Exercise instructions: List every geographic place named in the text on Gérard Depardieu giving up his French citizenship, counting each place once.
Start of Text
Like him or not, Mr. Depardieu is indeed a French cinema iconic figure. And as an actor he deserves the recognition. His many roles made of him one of the big names of the movie industry, in France and abroad.
So, yes, for the Prime Minister, to call him a pathetic loser was uncalled for and could only infuriate a man who is, on and off the screen, larger than life.
What interests me the most in this story is how the French people are reacting.
Almost all are infuriated that one of the most renowned French actors gives away his French citizenship and harsh comments matching the tone of the Prime Minister describe Gérard Depardieu’s decision.
Okay, his choice to leave France for Russia is controversial considering Putin’s record when it comes to human rights. Incidentally Mr. Depardieu will probably get an apartment in Mordovia, where two members of the band Pussy Riot are now jailed, which adds up to a disputable choice.
Yet, it is a paradox that the French who do so little to make residents (natives, naturalized and immigrants alike) feel welcome in France, can react with such outrage when one of them takes the decision to leave.
As a French native who left France to become years later an American citizen, I vividly remember my personal process of naturalization, which I found emotionally meaningful. Did Mr. Depardieu feel the same way? Only he can tell.
“People from all over the world come to this country (the USA) and, almost magically, become Americans,” wrote Fareed Zakaria in the Times Magazine.
I can only agree with him. I felt American before my naturalization. There is indeed something special in this country that makes all of us want to be part of it as soon as we set foot on the American soil.
And I must say that it is not something that happens in France. Not instantly. Not necessarily.
The ultimate question remains the same. “What makes us citizen of a certain country?”
End of Text
Start of Records supplied
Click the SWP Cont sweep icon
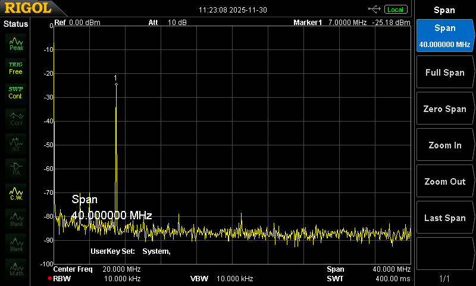 click(16, 92)
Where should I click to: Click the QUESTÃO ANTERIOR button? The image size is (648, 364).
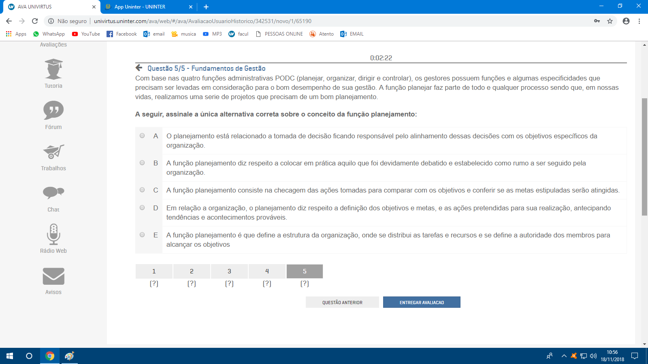pos(342,303)
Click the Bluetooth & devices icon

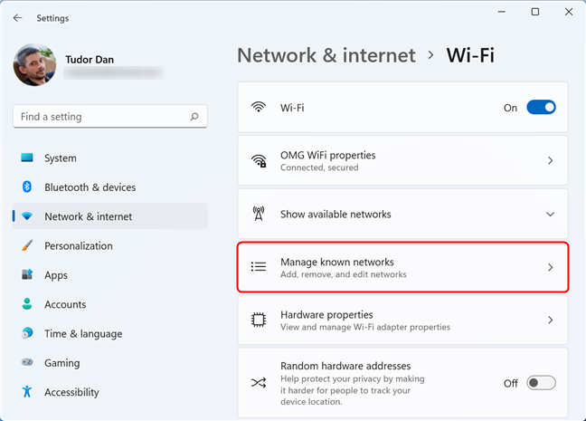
End of Records supplied
Full response: France, Russia, Mordovia, the USA (America)